PROBLEM REQUIREMENTS →
Render the items below as a Markdown table with the columns "No." and "Line," giving each nonblank line its own row number. Omit the pictures from the table.

Items from a data source
↓

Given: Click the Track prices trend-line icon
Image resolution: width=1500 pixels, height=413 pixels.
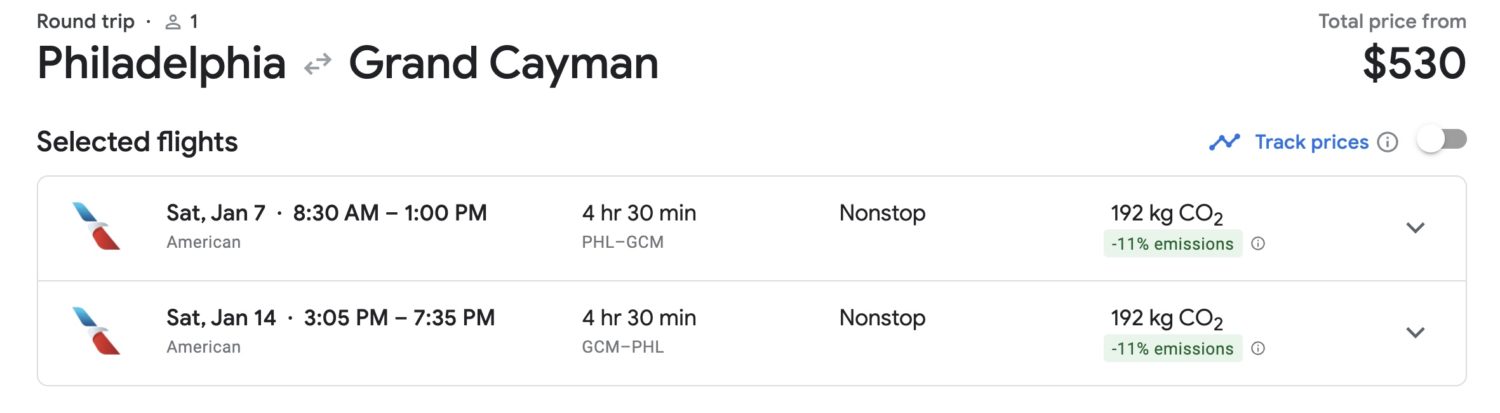Looking at the screenshot, I should (1224, 142).
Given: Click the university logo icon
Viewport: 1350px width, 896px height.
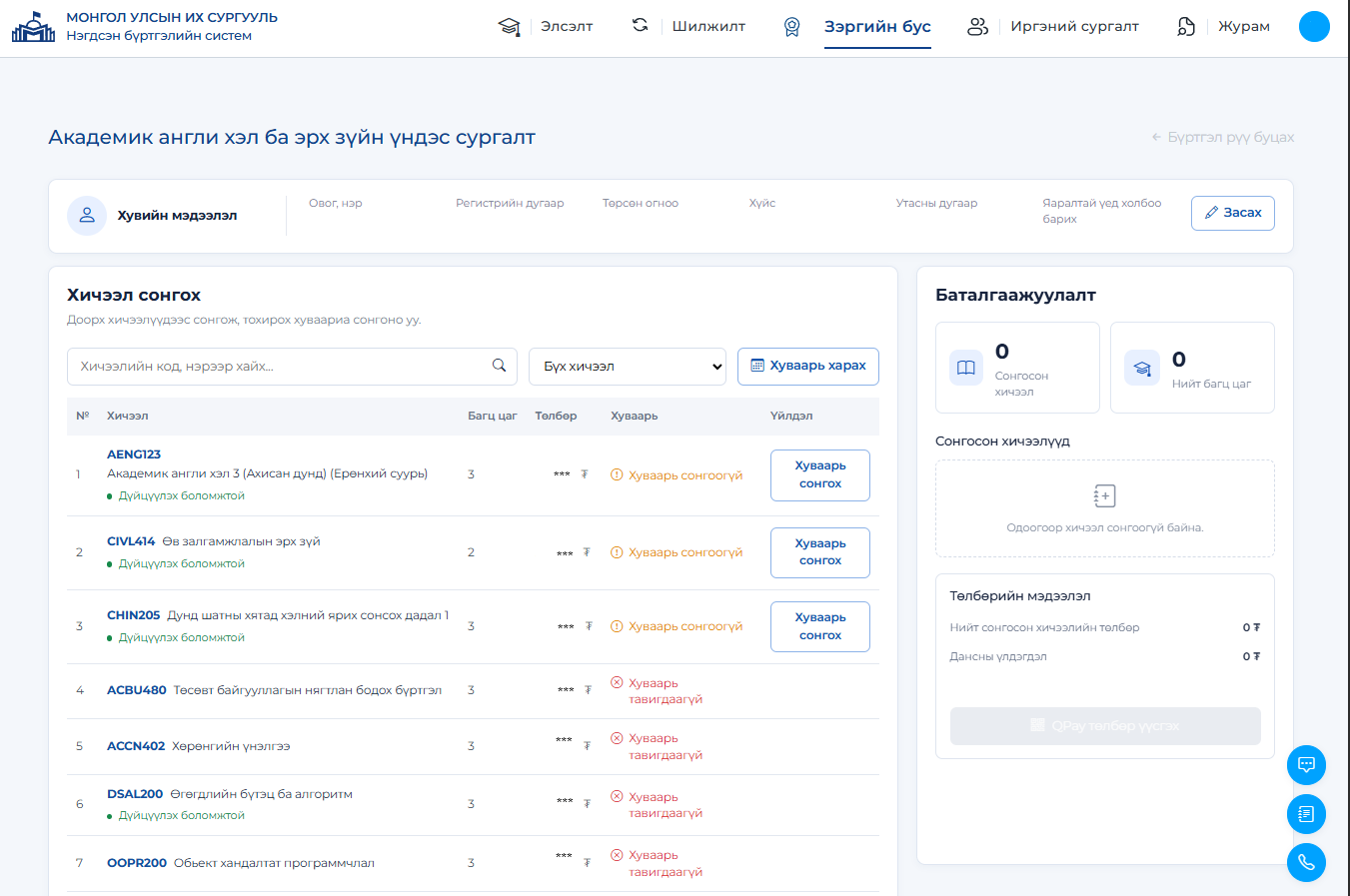Looking at the screenshot, I should pos(33,27).
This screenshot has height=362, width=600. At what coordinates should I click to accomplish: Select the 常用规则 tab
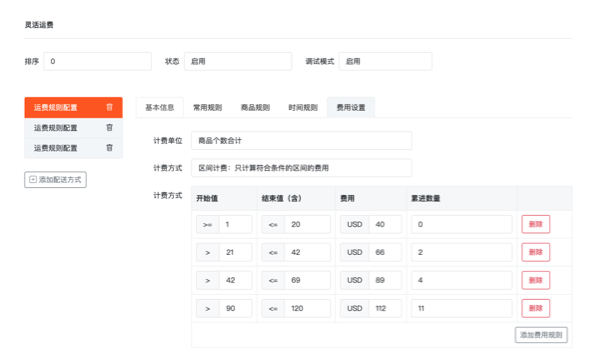pos(207,108)
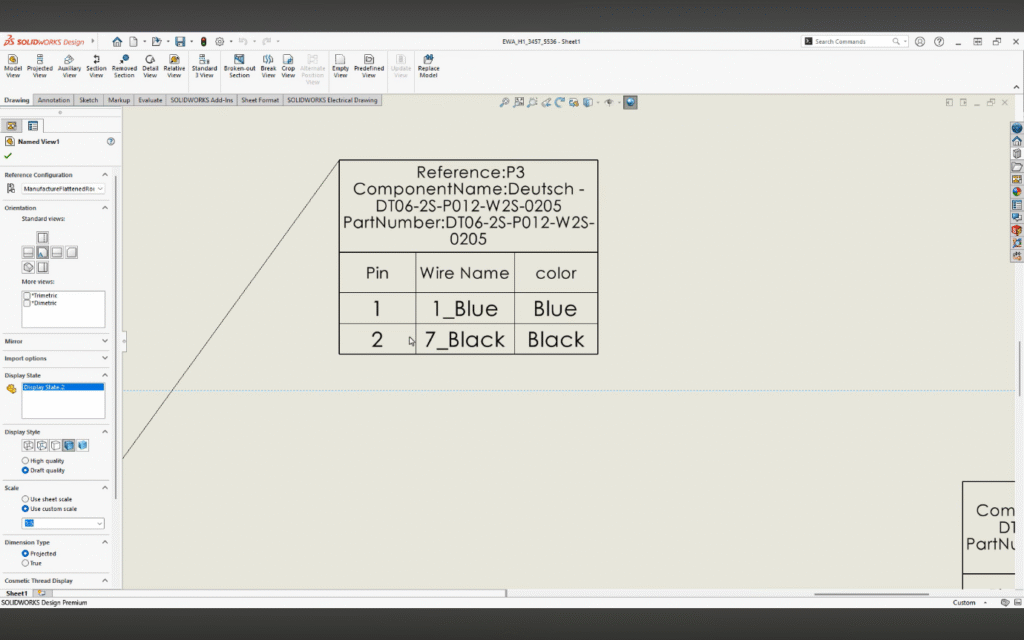Click the Sheet1 tab at bottom

(17, 594)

↑

RESULT OF THE TASK →
| No. | Line |
|---|---|
| 1 | Given: Click the Track prices trend-line icon |
| 2 | Image resolution: width=1500 pixels, height=413 pixels. |
| 3 | Looking at the screenshot, I should (1224, 142). |
| 4 | Given: Click the university logo icon |
| 5 | Viewport: 1350px width, 896px height. |
| 6 | Looking at the screenshot, I should pos(33,27). |
| 7 | This screenshot has height=362, width=600. At what coordinates should I click to accomplish: Select the 常用规则 tab |
| 8 | pos(207,108) |
| 9 | Click the Sheet1 tab at bottom |
| 10 | (17, 594) |